Attack vectors...

The difference is "can the private key (something you have) be copied?"

PKI hardware token: No.
File on notebook: Yes.

A PKI key on its own as a file on a harddrive is equal to a really complex password. So complex that you can't remember it so it is written down.

So, you encrypt the private encryption key with a passphrase. You have now put a password on your password.

If the key can be copied, then it does not subscribe to something you have being unique. A passphrase can be copied, so it is also not unique. The combination of the two are not unique.

Malware can attack a file on notebook and steal keystrokes for a passphrase.

For PKI hardware, data is sent to the token itself where the token (using it's own processor) encrypts/signs the data with the private key. The private key cannot be copied/read off the token. The private key can only be generated/used/erased via API calls to the hardware.

PKI USB tokens are basically smart card readers with a smart card permanently attached.

On 12/01/16 11:07, Morgan Blackthorne wrote:
I guess I'm not seeing much of a distinction between someone knowing
your password and someone knowing the passphrase on your key. If you
have a passphrase set, having a copy of the key does you no good without
the passphrase.

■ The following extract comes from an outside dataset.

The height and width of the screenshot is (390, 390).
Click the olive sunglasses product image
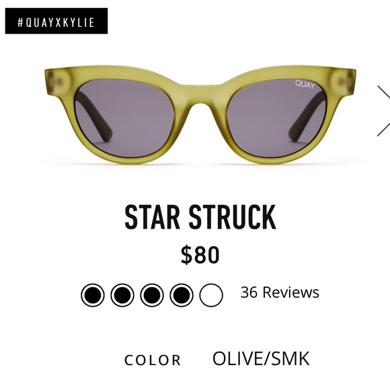click(x=200, y=114)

But there's a pretty equivalent concern about someone
having both pieces of that equation vs. a normal password. Now something
like an OTP setup is a different story.

I agree with the enforcement perspective on keys; I wish SSH had a way
to flag whether or not a passphrase was enabled for a key and then
control restrictions on the server side as to what accounts are
whitelisted for automation vs. normal users where a passphrase is
enforced. But at the end of the day I'm unconvinced that a key is any
less secure than a password, as long as you have a passphrase configured.

On Thu, Dec 1, 2016 at 10:54 AM, Robert Hajime Lanning
< <>> wrote:

    Requiring a passphrase on your private key is not enforceable.

    And the key can be duplicated. So if someone has a copy of your key
    and gets/guesses your passphrase, you won't know they have access.

    Having the private key generated on a PKI hardware token that
    *enforces* a PIN/passphrase to access, covers those bases.

    On Dec 1, 2016, Morgan Blackthorne <
    <>> wrote:

        If you have a passphrase on your private key (as one should),
        would that not be considered something you know as well?

        On Thu, Dec 1, 2016 at 10:34 AM, Robert Hajime Lanning
        < <>> wrote:

            I have only implemented RSA, but I will be doing a bit of
            research on this topic shortly.

            For my current job we'll be needing MFA for a secure
            environment, in the next couple of months. They won't be
            able to afford RSA.

            But I do need to note that PKI key+Duo is not MFA.
            (Something you have + Something you have)

            MFA is Multi Factor Authentication and is defined as: (pick
            2+ separate items)

            1) Something you know (password/PIN not written down)
            2) Something you have (device that can not be copied, RSA
            fob, PKI hardware token/smart card...)
            3) Something you are (biometrics)

            RSA is fob + PIN.

            My current plan is a PKI hardware token that requires a
            PIN/passcode to unlock the token to use the private key
            contained within. The key pair is generated on the token and
            the private key cannot be copied off the token.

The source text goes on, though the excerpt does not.